Isinya, setiap orang wajib melakukan pengolahan sampah dari sumber. Misalnya pengolahan sampah di rumah tangga, skala banjar atau lingkungan, bisa berupa komposter, takakura, biopori, bank sampah, TPS3R atau Rumah Kompos sehingga yang dibuang ke TPA hanya residu.

Pengolahan sampah kawasan (perumahan, hotel, perkantoran) wajib melakukan pengolahan sampah sehingga yang dibuang ke TPA hanya residu. Ada juga terkait tanggungjawab produsen terhadap kemasan. Wajib menarik kembali kemasan dan wajib menggunakan bahan yang bisa didaur ulang.

Solusinya adalah mendorong partisipasi masyarakat untuk memilah sampah dari sumber untuk pengurangan timbulan sampah ke TPA.

baca juga : Laut Indonesia dalam Ancaman Sampah Medis COVID-19

 

Onggokan sampah di Pantai Kedonganan, Kuta, Bali pada Februari 2021. Foto : Luh De Suriyani/Mongabay Indonesia

 

Kabupaten Klungkung disebut sedang memprioritaskan pengelolaan sampah dengan pendirian unit pengolahan sampah skala desa. Saat ini sudah ada 26 TPST dan 19 bank sampah. Pada 2020 ini sampah plastik yang tercatat sampai Oktober hampir 17 ton. Bupati Klungkung meluncurkan Gerakan Bersama Puputan Sampah Plastik.

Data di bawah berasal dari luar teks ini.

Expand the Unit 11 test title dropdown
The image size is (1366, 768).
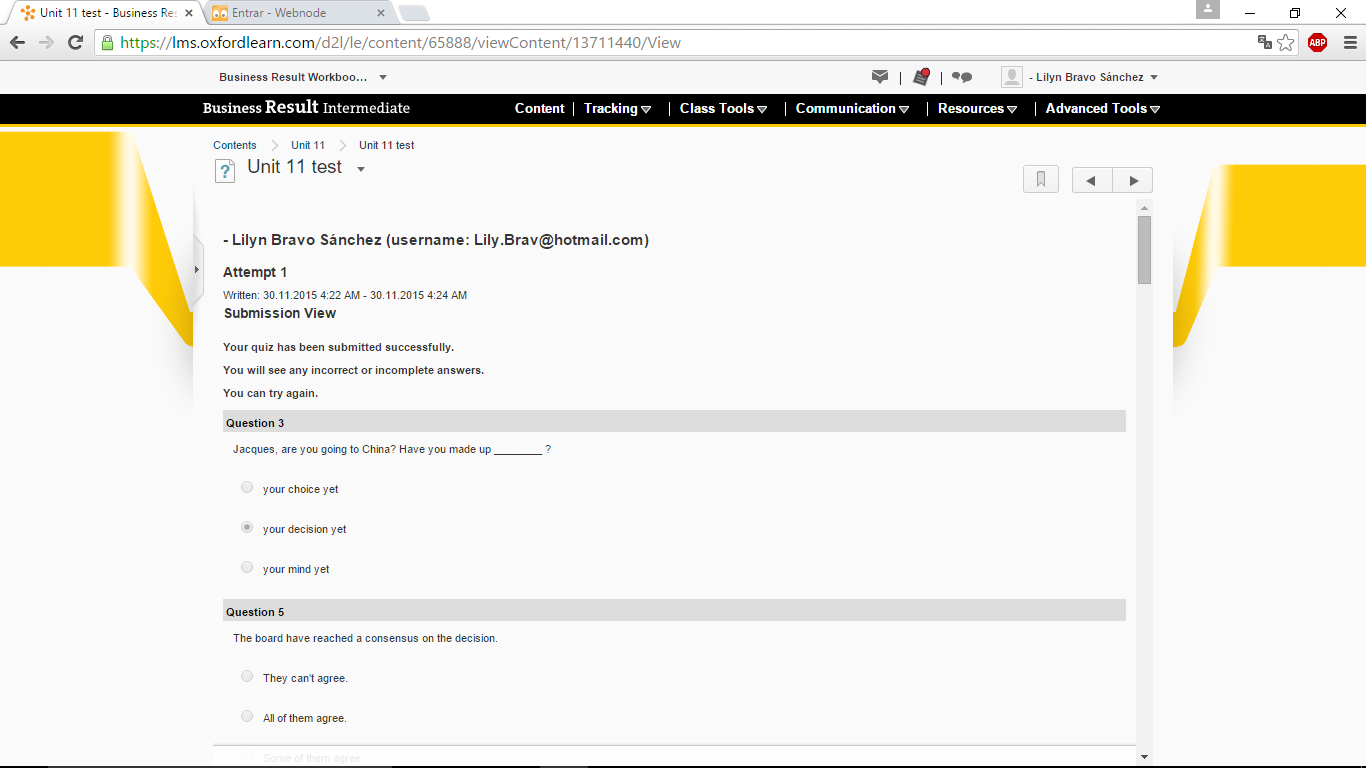pos(361,169)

Sementara di Kota Denpasar, rata-rata jumlah sampah per hari mencapai 850 ton. Sekitar 22 persen diklaim sudah pengolahaan langsung di sumber sampah, baik itu dari metode komposting dan 128 bank sampah yang ada di Kota Denpasar.

Pengurangan sampah juga makin krusial karena kemasan sekali pakai tak mudah didaur ulang. Menurut IBIS World, sekitar 6 miliar botol plastik dibuang setiap tahunnya. hanya 30% yang didaur ulang.

Laporan dari Greenpeace, enam perusahaan pembuat soft drink terbesar di dunia mengatakan bahwa hanya 6,6% dari keseluruhan botol mereka dibuat dari plastik daur ulang.

Jenna Jambeck dari Universitas Georgia juga menyebutkan dari 9,1 miliar ton plastik yang diproduksi, sekitar 7 miliar ton sudah tidak digunakan lagi. Hanya 9 persen yang didaur ulang dan 12 persen lainnya dibakar dan 5,5 miliar ton sampah plastik menumpuk di darat dan air.

Laporan World Economic Forum pun menyebut hanya 5% dari plastik didaur ulang dengan efektif, sementara 40% berakhir di TPA sampah, dan sisanya berakhir di ekosistem seperti lautan.

baca : Siasat Sungai Watch Menghadang Sampah 

 

Aktivitas nelayan di tengah sampah laut di Kedonganan, Badung, Bali. Foto : Luh De Suriyani/Mongabay Indonesia

 

Jika larangan pemberian kantong belanja plastik berjalan konsisten, akan berdampak. Akibat kebijakan ini, sampah plastik di Bogor disebut berkurang 41 ton. Sementara di Banjarmasin, kebijakan larangan kantong plastik untuk toko modern mengurangi sampah plastik hingga 55% atau 52 juta kresek. Hemat Rp563 juta/bulannya.

Badan Pusat Statistik (BPS) mencatat, impor plastik pada April 2016 sebesar US$570,4 juta atau turun US$11,03 juta dari bulan sebelumnya. Dari sisi volume juga turun menjadi 340.552 ton.

Solusi lain adalah kebijakan dan kampanye pengurangan sampah sisa makanan karena sebagian sampah organik yang dihasilkan adalah sisa makanan. “Gerakan habiskan makanan bisa jadi solusi,” sebut Hermawan. Sampah sisa makanan bisa diolah di sumber dengan cara composting atau budi daya maggot BSF.

Solusi lain untuk mengurangi cemaran sampah di laut adalah memasang trash barier yang mampu merangkap sampah di aliran air. Hal ini dilakukan di Bali oleh Sungai Watch, bagian dari kampanye Make A Change World yang dirintis anak muda ekspatriat, Gary Bencheghib dan saudaranya. Gary populer saat membuat kano dari sampah botol minuman mengarungi kepadatan sampah Sungai Citarum dengan saudaranya, Sam.

Ada tiga jenis trash barriers yang sudah dipasang, trash blocker yang dibuat dari rangkaian besi galvanis tanpa pipa mengapung. Diletakkan di saluran irigasi sawah yang ukurannya menyesuaikan lebar saluran.

Ada juga jenis trash walker, pengahadang sampah berukuran lebih besar untuk ditempatkan di sungai dengan lebar lebih dari 5 meter. Dinamakan trash walker, karena bisa dilalui orang seperti jembatan. Bisa juga digunakan untuk tempat duduk saat mancing.